Sparking a Green Thumb’s Interest
Posted in Around the Garden on November 10 2011, by Matt Newman
While walking through the Enid A. Haupt Conservatory this afternoon, I found myself taken with a little plant–squat, a bit ragged, and looking almost sinister for its petite size. The nostalgia, however, was too much to gloss over.
For most kids, horticulture isn’t a hobby fallen into casually. It’s more often a topic reserved for the science classroom, where frustrated 6th grade teachers scrap and claw to gain even the most tentative hold on their students’ attention. And past the Bunsen burners, wedged somewhere in between lessons on cell walls and chlorophyll, there sits the smallest concession to fun: Dionaea muscipula–the Venus flytrap.
Beauty can be a difficult concept for the young, an abstraction that needs a nurtured understanding through age, art, and experience. Resplendent sweetgum trees and the nodding fronds of forest ferns are near-meaningless to most at that age, which is when carnivorous plants–with their otherworldly pods and toothy mouths–become curriculum heroes. This was the case for me so many years ago, when I saw my first flytrap on the window sill of my elementary science classroom.
Like owl pellets and the egg drop, the hydra-like flytrap has become a school staple. It boasts a few important lessons on the bizarre evolutionary branches of the living world. But more importantly, it’s a gateway into the field of horticulture, disguising the possibility of an engaging lifelong hobby behind the novel act of feeding flies to a plant. And it doesn’t hurt that your average Venus flytrap looks like an extra from the set of Little Shop of Horrors, either. Few kids can pass up something so devilish.

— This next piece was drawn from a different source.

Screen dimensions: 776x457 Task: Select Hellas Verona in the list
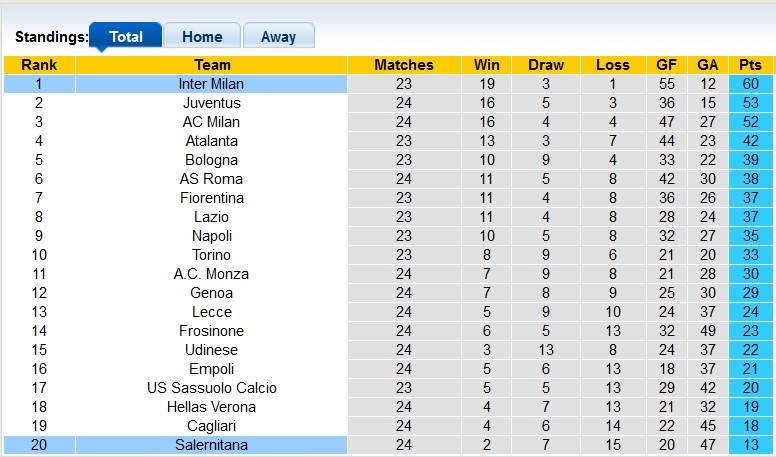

Wandering past that small bundle of “mouths” on stems in the Conservatory, I immediately felt the need to put one on my sill at home. Of course, not everyone begins a love affair with horticulture through scruffy little carnivores. What was the plant that spurred your interest?
Believe it or not — Dandelions! I grew up in the Bushwick section of Brooklyn. Not too many places to pick flowers, but the railroad tracks that ran past the tenement I lived in did have cabbage moths and dandelions. From bright sunny flowerheads to glorious puffs of cotton that you could blow away with the slightest child-breath!